Five hippies pitch their tent in the grounds of a young aristocrat’s estate. He befriends the group and accepts their offer to paint his house while he is away. To make money the group use the grounds to stage a pop festival.
An unusual mixture of pop festival documentary and saucy teen comedy, Bread was exploitation filmmaker Stanley A. Long’s second attempt at what he called a “counter culture gimmick movie”. His first, Groupie Girl (1970), produced by Long, was based upon the real-life exploits of the film’s co-writer, Suzanne Mercer. Her encounters with rock musicians, as salaciously filtered through the distinctively seedy vision of director Derek Ford, had given Groupie Girl the grimy ring of truth, and the film made a lot of money. Unfortunately, despite its title – contemporary slang for cash – the more light-hearted Bread did not.
Tired of arguments with the censors, Long had curtailed his uneasy filmmaking partnership with Ford after Groupie Girl. Bread marked his directorial debut. Suzanne Mercer was back on board as scriptwriter (she was married to the saxophone player in Juicy Lucy, hence securing their performance for the film), but the seedy downbeat authenticity of its predecessor was gone. Bread was released in mid-1971 with a running time of approximately 79 minutes; even before the year ended prints had been pruned down to a double-bill-friendly 62. “I’m not entirely sure I knew what the hell I was making,” Long later admitted. “The distributors promoted it as a sex film, which it really wasn’t, and my first attempt at directing took some time to turn a decent profit at the box-office.” In retrospect, it’s not hard to see why.
Bread is too strange and erratic an amalgam of different film genres to really succeed. There’s not enough sex to make it a sex film; not enough music to make it a music film; and none of the sleazy drama that would move it into Groupie Girl territory. What there is in abundance is mild, cheeky comedy. With bulging tents, sexy ladies, a humorous, dim-witted bicycle-riding policeman, a smattering of very literal toilet gags and boxes and boxes of ‘BIG-UN’ sausage rolls, Bread emerges from the Carry On tradition, and foreshadows Long’s later Adventures series of saucy comedies. In this early accidental prototype, however, the balance is not right and the humour doesn’t quite work.
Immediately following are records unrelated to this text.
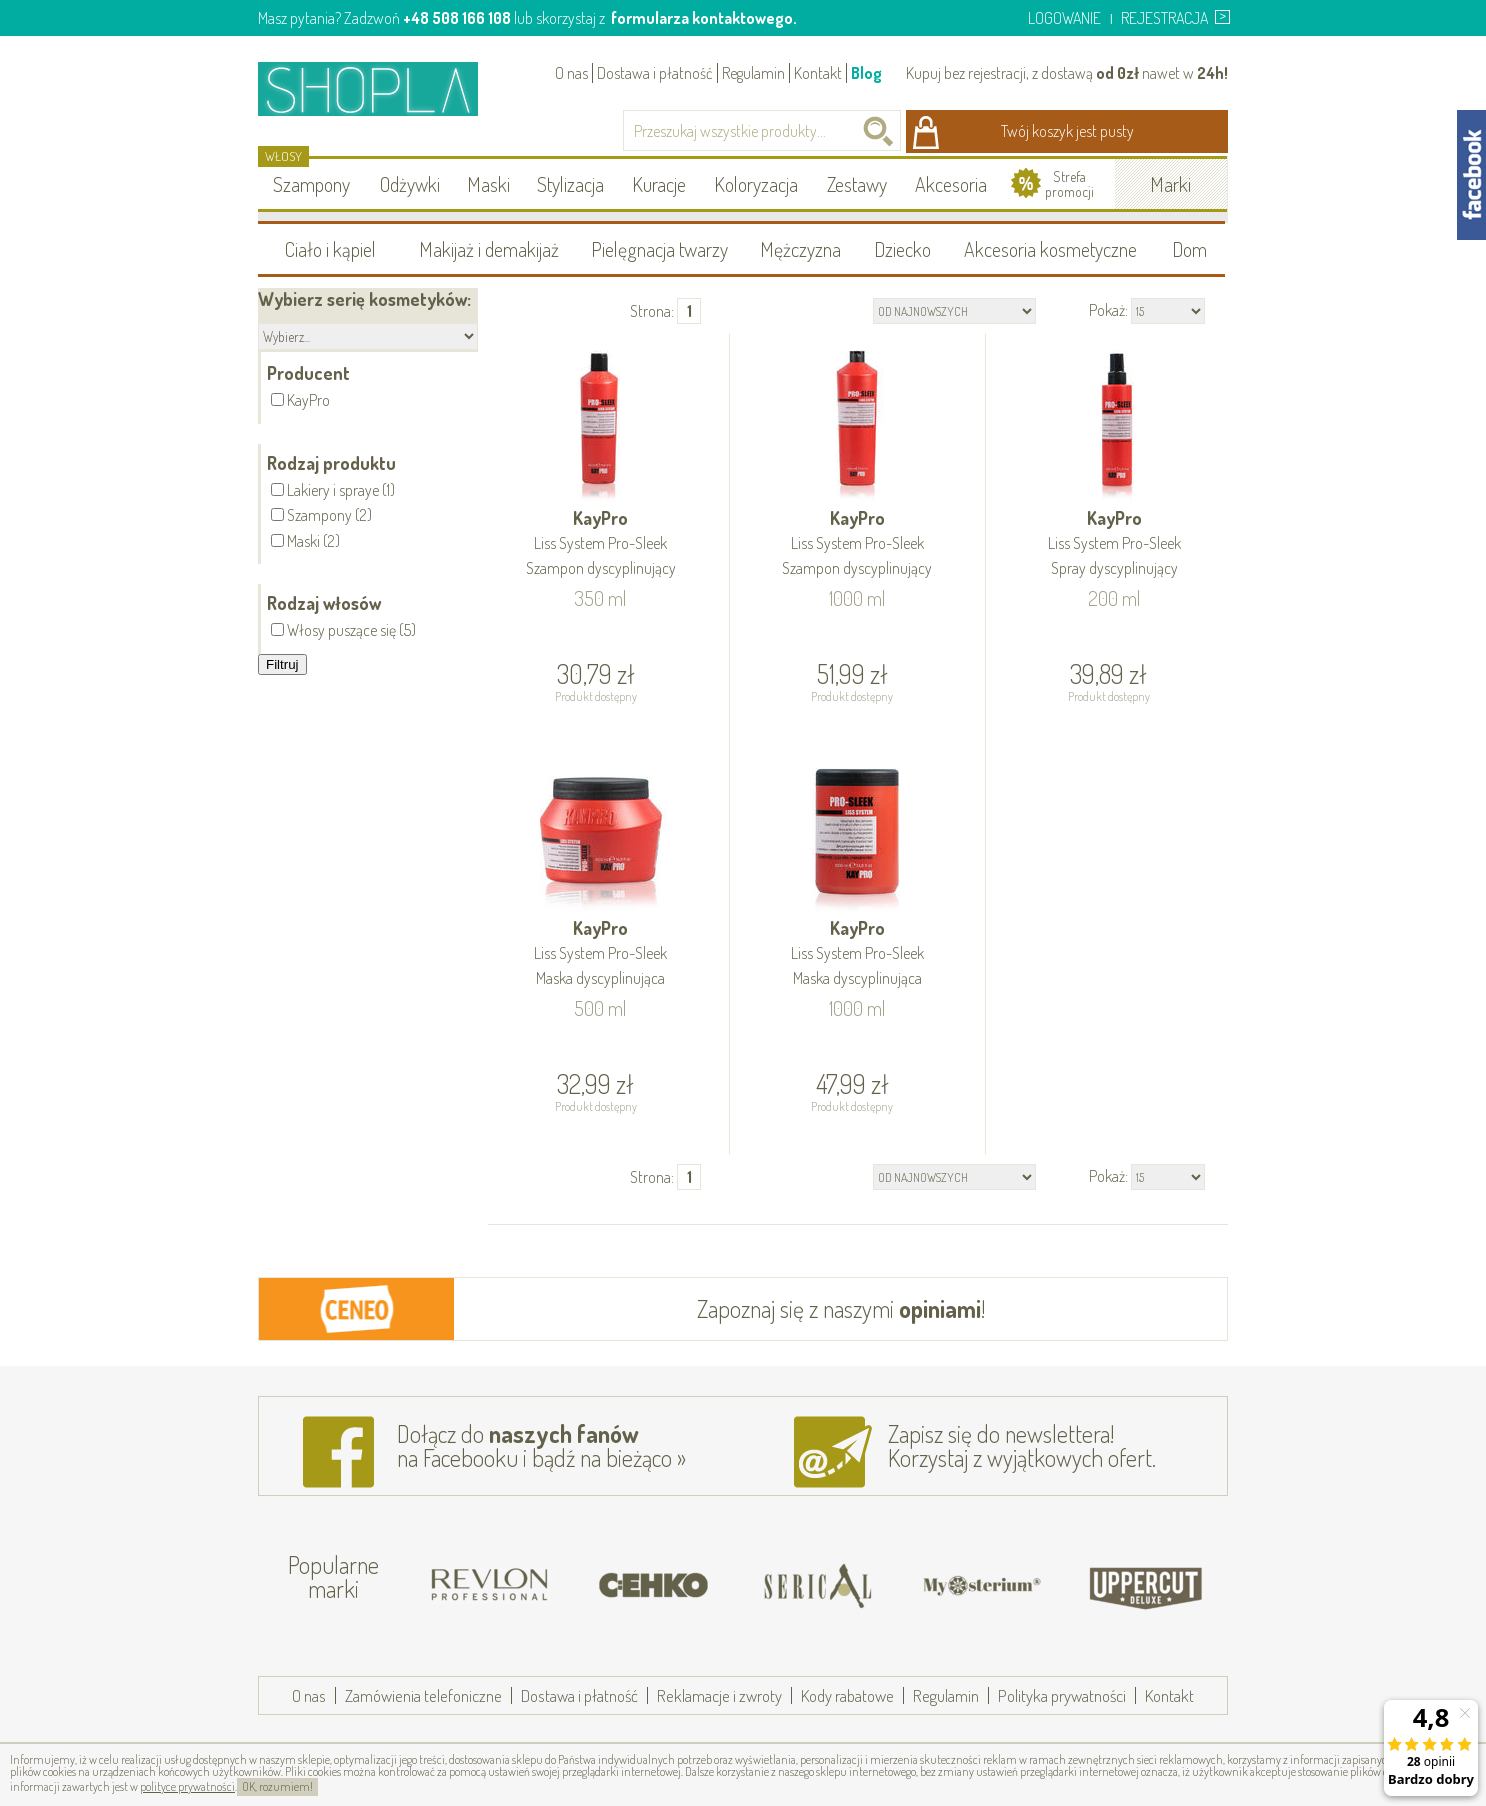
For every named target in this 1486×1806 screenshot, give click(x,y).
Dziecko (902, 249)
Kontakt (818, 73)
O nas (571, 73)
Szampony (311, 184)
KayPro (601, 544)
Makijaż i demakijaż (489, 249)
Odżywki (410, 184)
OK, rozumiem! (277, 1786)
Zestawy (857, 184)
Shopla (381, 88)
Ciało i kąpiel (330, 249)
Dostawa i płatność (655, 73)
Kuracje (659, 184)
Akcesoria (951, 184)
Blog (866, 73)
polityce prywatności (187, 1786)
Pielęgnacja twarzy (659, 249)
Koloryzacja (756, 184)
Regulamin (753, 73)
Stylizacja (570, 184)
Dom (1189, 249)
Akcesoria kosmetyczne (1050, 249)
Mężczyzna (800, 249)
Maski (488, 184)
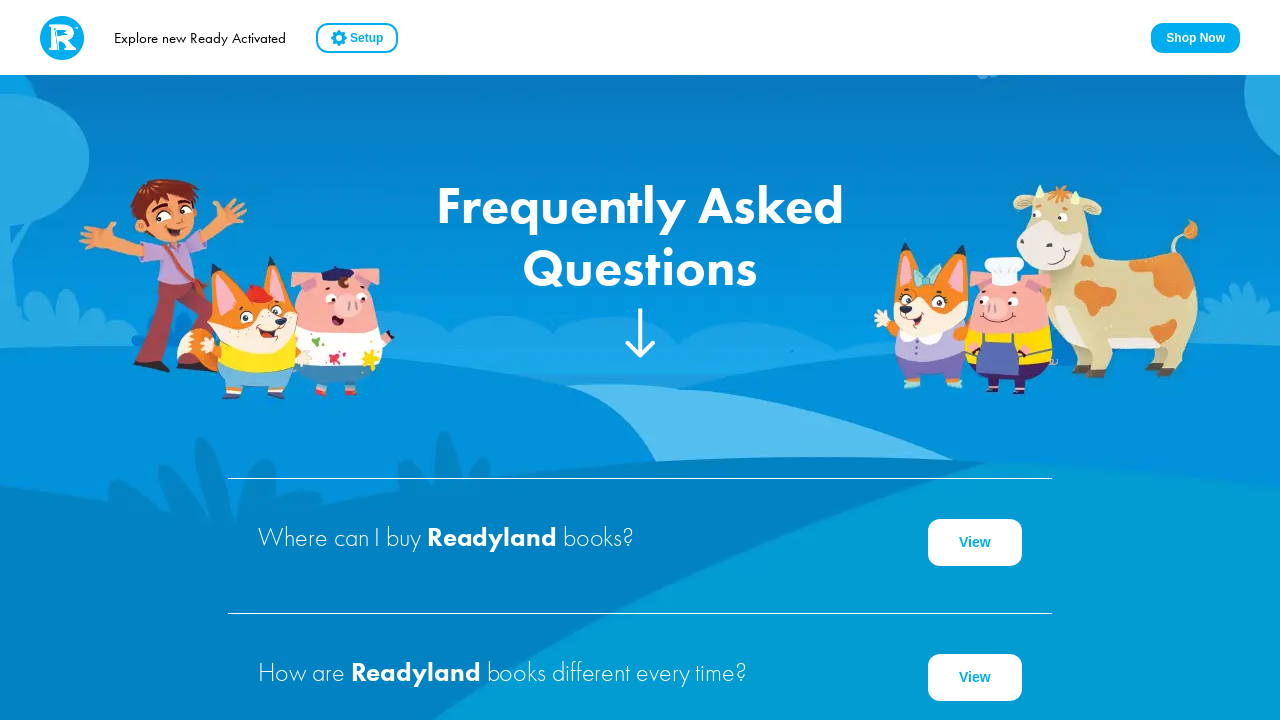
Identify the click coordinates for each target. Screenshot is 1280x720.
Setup (357, 38)
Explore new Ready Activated (200, 38)
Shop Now (1195, 38)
The groovy cast do their best to appear naughty, but it ends up much as Today’s Cinema critic Marjorie Bilbow concluded: “far too recognisably a Cliff Richard musical with nudes and swearing”. Nonetheless, its cheerfully strange fusion of styles and genres make it entertaining and strangely compelling.
Extras: Mute outtakes (more nudity) and a rather amusing safe sex ed feature called Ave You Got a Male Assistant Please Miss?. While it starts out in a groaning manner by going over the statistics of unwanted pregnancies and abortions it gets a little better once its male protagonist goes on a quest for a condom. It runs over 4-minutes and has been decently restored as well.